- [JOB]
In the items below, write out again, word for word, the lines from the one containing "is (829, 1253)." through the one containing "pyautogui.click(x=913, y=27)", both included, and nothing else.

- [Saved data entries]
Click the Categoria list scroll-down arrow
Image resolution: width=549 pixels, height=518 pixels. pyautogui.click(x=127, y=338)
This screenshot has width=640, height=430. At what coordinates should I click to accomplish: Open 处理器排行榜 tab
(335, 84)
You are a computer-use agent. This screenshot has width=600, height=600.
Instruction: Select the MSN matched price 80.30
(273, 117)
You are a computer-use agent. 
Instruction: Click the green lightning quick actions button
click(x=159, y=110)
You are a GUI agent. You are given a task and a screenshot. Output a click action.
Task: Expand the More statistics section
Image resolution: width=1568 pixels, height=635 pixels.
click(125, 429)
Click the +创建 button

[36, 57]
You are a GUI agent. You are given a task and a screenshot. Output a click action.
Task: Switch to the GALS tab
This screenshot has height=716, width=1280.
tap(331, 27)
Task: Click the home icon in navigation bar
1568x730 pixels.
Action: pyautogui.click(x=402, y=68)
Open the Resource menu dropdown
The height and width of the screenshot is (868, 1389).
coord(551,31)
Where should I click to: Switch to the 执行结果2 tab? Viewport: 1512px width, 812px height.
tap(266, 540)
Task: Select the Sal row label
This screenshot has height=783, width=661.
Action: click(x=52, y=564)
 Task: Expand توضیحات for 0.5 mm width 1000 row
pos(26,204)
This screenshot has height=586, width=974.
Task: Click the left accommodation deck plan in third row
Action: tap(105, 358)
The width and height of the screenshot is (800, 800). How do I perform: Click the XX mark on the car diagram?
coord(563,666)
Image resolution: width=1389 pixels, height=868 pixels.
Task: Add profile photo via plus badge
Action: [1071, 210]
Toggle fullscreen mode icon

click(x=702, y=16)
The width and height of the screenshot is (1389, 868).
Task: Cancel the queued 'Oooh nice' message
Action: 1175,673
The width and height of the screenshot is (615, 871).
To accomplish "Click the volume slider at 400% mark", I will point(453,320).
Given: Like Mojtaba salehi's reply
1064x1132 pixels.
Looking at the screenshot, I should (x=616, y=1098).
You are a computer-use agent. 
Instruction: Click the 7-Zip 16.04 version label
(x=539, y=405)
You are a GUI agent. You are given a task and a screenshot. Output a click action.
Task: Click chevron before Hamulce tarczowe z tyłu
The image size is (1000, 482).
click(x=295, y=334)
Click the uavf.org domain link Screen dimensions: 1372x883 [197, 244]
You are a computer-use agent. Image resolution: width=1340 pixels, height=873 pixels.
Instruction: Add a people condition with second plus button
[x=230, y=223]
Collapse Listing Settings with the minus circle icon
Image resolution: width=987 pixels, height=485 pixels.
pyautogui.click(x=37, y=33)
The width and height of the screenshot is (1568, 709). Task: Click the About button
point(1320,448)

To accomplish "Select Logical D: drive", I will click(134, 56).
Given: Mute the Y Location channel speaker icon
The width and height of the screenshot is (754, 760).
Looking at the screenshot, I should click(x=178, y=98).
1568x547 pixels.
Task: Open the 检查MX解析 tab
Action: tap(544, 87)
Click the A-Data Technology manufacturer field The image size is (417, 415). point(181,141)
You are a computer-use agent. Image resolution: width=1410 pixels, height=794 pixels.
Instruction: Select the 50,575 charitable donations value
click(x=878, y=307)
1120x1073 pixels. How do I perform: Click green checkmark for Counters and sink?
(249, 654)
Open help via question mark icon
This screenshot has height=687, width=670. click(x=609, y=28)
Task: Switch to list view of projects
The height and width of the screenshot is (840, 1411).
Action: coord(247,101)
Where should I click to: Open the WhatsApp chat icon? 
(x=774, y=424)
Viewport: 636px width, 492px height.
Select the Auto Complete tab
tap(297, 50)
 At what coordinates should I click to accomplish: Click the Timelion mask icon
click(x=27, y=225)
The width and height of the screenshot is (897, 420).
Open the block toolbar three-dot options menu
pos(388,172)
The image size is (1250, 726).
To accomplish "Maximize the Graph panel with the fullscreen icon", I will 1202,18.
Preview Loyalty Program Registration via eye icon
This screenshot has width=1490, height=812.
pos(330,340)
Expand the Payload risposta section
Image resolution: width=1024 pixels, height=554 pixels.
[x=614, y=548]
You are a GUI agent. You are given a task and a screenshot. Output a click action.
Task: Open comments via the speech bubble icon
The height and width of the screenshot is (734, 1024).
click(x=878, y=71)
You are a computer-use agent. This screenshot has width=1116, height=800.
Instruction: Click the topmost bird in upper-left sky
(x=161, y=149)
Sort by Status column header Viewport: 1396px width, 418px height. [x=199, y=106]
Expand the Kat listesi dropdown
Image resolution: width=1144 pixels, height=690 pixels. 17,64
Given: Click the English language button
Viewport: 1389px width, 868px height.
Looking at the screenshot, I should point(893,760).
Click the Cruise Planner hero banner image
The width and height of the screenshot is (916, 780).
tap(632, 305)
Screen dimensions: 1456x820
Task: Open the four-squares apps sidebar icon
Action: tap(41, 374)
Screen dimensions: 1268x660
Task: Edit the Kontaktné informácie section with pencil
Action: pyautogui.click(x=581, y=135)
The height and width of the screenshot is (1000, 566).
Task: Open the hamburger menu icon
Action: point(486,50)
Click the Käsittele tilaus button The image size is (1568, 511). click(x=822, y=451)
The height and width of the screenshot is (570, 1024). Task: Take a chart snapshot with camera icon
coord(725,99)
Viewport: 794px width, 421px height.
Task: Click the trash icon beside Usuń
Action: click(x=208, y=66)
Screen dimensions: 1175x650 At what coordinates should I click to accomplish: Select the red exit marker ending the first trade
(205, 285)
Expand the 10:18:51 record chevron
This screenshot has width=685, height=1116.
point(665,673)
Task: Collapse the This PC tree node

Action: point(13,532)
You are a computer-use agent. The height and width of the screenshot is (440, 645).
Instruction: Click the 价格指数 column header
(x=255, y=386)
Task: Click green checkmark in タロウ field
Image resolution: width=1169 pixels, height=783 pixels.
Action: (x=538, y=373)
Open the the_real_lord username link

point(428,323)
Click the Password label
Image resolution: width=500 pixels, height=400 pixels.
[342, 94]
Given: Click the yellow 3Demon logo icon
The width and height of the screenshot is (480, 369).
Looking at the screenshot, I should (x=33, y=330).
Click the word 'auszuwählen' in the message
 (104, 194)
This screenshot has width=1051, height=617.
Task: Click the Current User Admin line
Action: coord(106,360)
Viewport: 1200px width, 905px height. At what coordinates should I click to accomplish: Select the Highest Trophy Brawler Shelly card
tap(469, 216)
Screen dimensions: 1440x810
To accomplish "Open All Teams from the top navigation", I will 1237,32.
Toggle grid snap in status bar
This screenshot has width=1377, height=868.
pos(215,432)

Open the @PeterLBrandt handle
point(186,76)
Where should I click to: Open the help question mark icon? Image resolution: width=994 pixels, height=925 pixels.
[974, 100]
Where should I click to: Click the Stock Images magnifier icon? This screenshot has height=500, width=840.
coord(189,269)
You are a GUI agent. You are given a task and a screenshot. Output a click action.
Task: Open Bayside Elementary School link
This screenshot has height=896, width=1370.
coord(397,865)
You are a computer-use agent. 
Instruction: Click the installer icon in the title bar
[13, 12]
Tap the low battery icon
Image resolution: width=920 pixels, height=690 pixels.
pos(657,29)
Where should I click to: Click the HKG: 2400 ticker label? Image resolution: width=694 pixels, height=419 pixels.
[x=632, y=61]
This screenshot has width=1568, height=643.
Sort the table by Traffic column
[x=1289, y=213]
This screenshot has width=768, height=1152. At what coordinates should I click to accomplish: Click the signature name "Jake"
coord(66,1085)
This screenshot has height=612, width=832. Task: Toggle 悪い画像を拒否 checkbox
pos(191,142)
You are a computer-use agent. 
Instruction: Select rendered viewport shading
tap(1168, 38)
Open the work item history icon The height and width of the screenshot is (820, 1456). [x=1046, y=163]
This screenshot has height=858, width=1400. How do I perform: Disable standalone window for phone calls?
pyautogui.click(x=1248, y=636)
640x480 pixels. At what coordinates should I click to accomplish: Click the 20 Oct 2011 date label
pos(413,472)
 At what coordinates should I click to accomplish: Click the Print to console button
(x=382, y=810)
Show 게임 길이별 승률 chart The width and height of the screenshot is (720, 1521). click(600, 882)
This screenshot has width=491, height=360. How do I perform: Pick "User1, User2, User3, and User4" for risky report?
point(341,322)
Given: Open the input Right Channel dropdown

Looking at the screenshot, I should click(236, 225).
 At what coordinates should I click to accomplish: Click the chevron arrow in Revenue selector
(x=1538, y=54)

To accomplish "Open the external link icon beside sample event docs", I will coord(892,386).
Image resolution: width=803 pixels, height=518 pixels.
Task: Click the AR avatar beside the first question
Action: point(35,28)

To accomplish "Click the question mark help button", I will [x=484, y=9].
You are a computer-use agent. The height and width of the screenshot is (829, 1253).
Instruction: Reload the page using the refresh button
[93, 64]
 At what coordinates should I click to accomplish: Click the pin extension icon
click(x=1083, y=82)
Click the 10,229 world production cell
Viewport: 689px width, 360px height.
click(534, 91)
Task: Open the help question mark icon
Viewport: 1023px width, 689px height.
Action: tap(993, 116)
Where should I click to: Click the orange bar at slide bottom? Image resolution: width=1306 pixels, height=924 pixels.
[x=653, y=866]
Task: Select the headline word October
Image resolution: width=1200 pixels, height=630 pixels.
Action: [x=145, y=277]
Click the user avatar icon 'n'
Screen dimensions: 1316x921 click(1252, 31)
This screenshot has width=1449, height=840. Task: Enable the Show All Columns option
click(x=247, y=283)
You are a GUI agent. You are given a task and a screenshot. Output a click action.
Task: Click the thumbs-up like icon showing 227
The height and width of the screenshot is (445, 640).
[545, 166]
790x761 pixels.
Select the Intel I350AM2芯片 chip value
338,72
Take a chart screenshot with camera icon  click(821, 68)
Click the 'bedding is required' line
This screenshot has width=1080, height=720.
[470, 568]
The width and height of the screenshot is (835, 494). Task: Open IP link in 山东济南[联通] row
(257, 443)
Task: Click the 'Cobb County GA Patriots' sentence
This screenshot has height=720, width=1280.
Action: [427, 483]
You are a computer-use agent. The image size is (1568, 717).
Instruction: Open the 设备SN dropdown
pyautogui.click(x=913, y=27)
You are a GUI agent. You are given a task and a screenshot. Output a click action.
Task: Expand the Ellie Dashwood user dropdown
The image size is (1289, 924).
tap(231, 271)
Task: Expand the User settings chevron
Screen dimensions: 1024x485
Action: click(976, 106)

- [ANSWER TO THIS TASK]
You are a computer-use agent. The height and width of the screenshot is (829, 1253).
Instruction: Reload the page using the refresh button
[93, 64]
 At what coordinates should I click to accomplish: Click the pin extension icon
click(x=1083, y=82)
Click the 10,229 world production cell
Viewport: 689px width, 360px height.
click(534, 91)
Task: Open the help question mark icon
Viewport: 1023px width, 689px height.
Action: tap(993, 116)
Where should I click to: Click the orange bar at slide bottom? Image resolution: width=1306 pixels, height=924 pixels.
[x=653, y=866]
Task: Select the headline word October
Image resolution: width=1200 pixels, height=630 pixels.
Action: [x=145, y=277]
Click the user avatar icon 'n'
Screen dimensions: 1316x921 click(1252, 31)
This screenshot has width=1449, height=840. Task: Enable the Show All Columns option
click(x=247, y=283)
You are a GUI agent. You are given a task and a screenshot. Output a click action.
Task: Click the thumbs-up like icon showing 227
The height and width of the screenshot is (445, 640).
[545, 166]
790x761 pixels.
Select the Intel I350AM2芯片 chip value
338,72
Take a chart screenshot with camera icon  click(821, 68)
Click the 'bedding is required' line
This screenshot has width=1080, height=720.
[470, 568]
The width and height of the screenshot is (835, 494). Task: Open IP link in 山东济南[联通] row
(257, 443)
Task: Click the 'Cobb County GA Patriots' sentence
This screenshot has height=720, width=1280.
Action: [427, 483]
You are a computer-use agent. The image size is (1568, 717).
Instruction: Open the 设备SN dropdown
pyautogui.click(x=913, y=27)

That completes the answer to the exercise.